### Exercise requirements
1. Duplicate the portion of the text on Matt Nolan from "Nolan crafts by" up to and including "steel and titanium.".
2. Answer these questions using the text on Matt Nolan:
(a) In which city is Nolan's workshop located?
(b) What was Nolan's occupation before he became an instrument maker?
(c) In what year did Nolan start his one-man artisan business?
3. Resume the text on Matt Nolan, continuing after its last sentence.

### Document text
- Opening Delimiter -

Matt Nolan (born 1974) is an English drummer, bespoke musical instrument maker and metal sculptor. Nolan works as an independent cymbal and gong maker from his workshop in Bath in the South-West of England. Nolan is part of a small community of one-man "artisan cymbalsmiths" and attracts the interest of professional drummers and musicians. Nolan was an electrical engineer before he became an instrument maker.
According to The Drummer's Journal, Nolan is "the only person in the UK independently making cymbals, alongside only a handful of other individuals worldwide."

Nolan crafts by hand different metal percussion musical instruments, both repeated lines and bespoke commissions, including novel instruments and recreations of period instruments. Nolan started experimenting with making metal percussion instruments in 2005. In 2008, he started a one-man artisan business. Nolan works with a range of materials, including bronze alloys, stainless steel and titanium.

- Closing Delimiter -

(Saved data entries)
- Opening Delimiter -

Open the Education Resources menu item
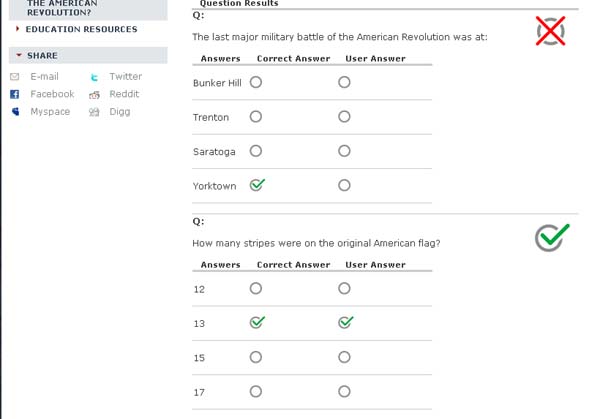The image size is (600, 419). 81,29
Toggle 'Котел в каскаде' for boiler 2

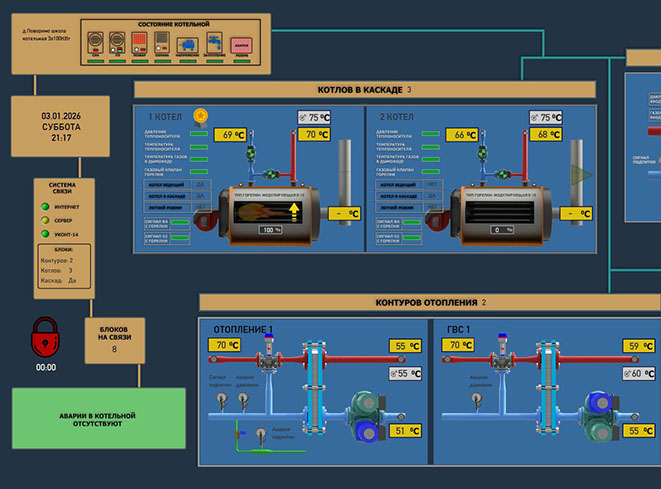pyautogui.click(x=433, y=196)
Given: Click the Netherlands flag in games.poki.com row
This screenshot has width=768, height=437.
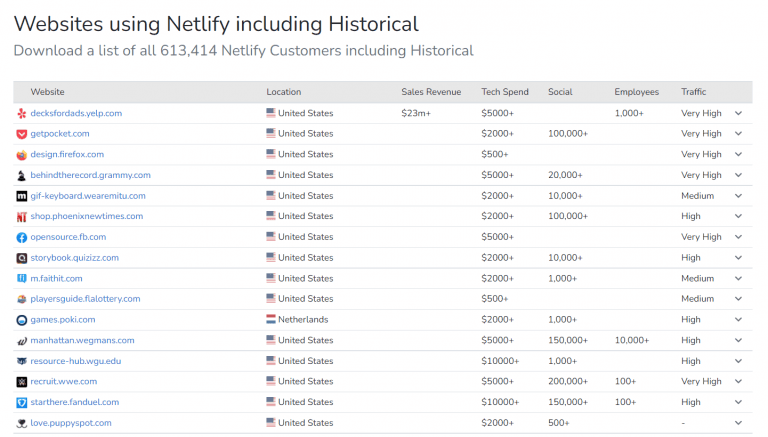Looking at the screenshot, I should (271, 320).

- Closing Delimiter -

### Expected outputs
1.
Nolan crafts by hand different metal percussion musical instruments, both repeated lines and bespoke commissions, including novel instruments and recreations of period instruments. Nolan started experimenting with making metal percussion instruments in 2005. In 2008, he started a one-man artisan business. Nolan works with a range of materials, including bronze alloys, stainless steel and titanium.

2.
(a) Bath
(b) Electrical engineer
(c) 2008

3.
Nolan has consulted and worked collaboratively on various projects, including the Stella Artois's Chalice Symphony, the Gameleste for Björk (an experimental musical instrument used on the Biophilia album and tour and also displayed at the Museum of Modern Art in New York City),
and underwater instruments for Danish group, Aquasonic.

Nolan won the 2025 Creative Bath "Product Design and Creation" Award primarily for his work in 2024 with artist Lawrence Abu Hamdan. Nolan designed and built a series of water-powered kinetic sound sculptures for Abu Hamdan's "Wsh wsh" exhibit at the inaugural Public Art Abu Dhabi Biennial festival.